Keep a steady hand in up and down markets
Kate Warne, PhD, CFA, Market Strategist, Edward Jones: Watching short-term share price gyrations can be nerve-wracking, particularly after such large declines in an environment of worsening economic news. The volatility of the stock market and of individual shares has increased considerably compared to the past.As a result, we suggest paying closer attention to the diversification of your portfolio and the quality of your investments. Now might be a good time for a portfolio review, as the downturn may have altered the outlook for some of your investments. Whilst a diversified portfolio of quality investments generally declines in market downturns, diversified portfolios have historically had the resilience to survive during difficult times and rebound when the environment has improved. Despite the volatility, long-term investors are also taking advantage of opportunities to buy shares in quality companies while their prices are down.
An Opportunity to Own Quality Companies
At times such as these, people tend to forget that shares represent ownership in companies that provide consumers with a variety of products and services. Whilst share prices may vary greatly in the short term, over the long term they tend to rise or decline in line with the company's expansion of its profits and business. Some of the best opportunities for long-term investors occur when a company's business has not changed much, but the price of the shares reflects a more pessimistic outlook. Many of those opportunities may be in companies providing everyday products and services.
Long-term investors may want to consider adding well-priced shares in quality companies that:
Meet everyday consumer needs
Provide utility services
Address healthcare needs
The share prices of these companies have declined and yet demand for most of their products remains firm. For example, people continue to wash their dishes and clothes, brush their teeth and buy petrol, whether times are good or bad. They pay utility bills for gas, electricity and water services. Even in difficult times, most people take their medicines to avoid serious illness and hospital stays. Economic challenges may curtail the growth of these companies, but any impact tends to be less than for other items.
You can build a diversified portfolio by owning shares in such companies and others directly and using mutual funds (unit trusts) that include them.
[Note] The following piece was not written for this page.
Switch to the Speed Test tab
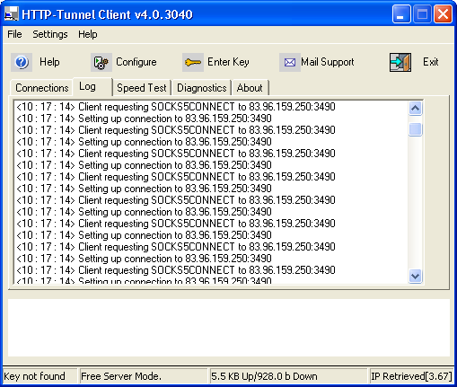Image resolution: width=457 pixels, height=387 pixels. click(x=142, y=88)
Most investors will include both, as well as fixed income investments.
Achieving Your Financial Goals
Bear markets are unsettling, even for long-term investors. Declining portfolio values appear to threaten short-term plans and long-term success. Whilst no-one knows when the market will rebound, long-term investors have achieved success in the past by staying invested in quality investments, adjusting their portfolios to maintain appropriate diversification and adding equities following large price declines. This is a particularly good time to choose equities in your ISAs and other retirement accounts, as your contributions are buying more shares than in the recent past.
The last years we saw such large downturns was 1973 and 1974. Investors experienced a large decline in the first year they invested, but by the end of a decade they had earned above-average returns.
Shares appear to have declined as though the economy is going to suffer as it did in the mid-1970s. If it doesn't, then current prices represent an opportunity.
Long-term investors realise the stock market has experienced 10 previous bear markets since 1948 and has rebounded from each. Work to remain focused on your goals and remember that to be a long-term investor means you must remain invested every day.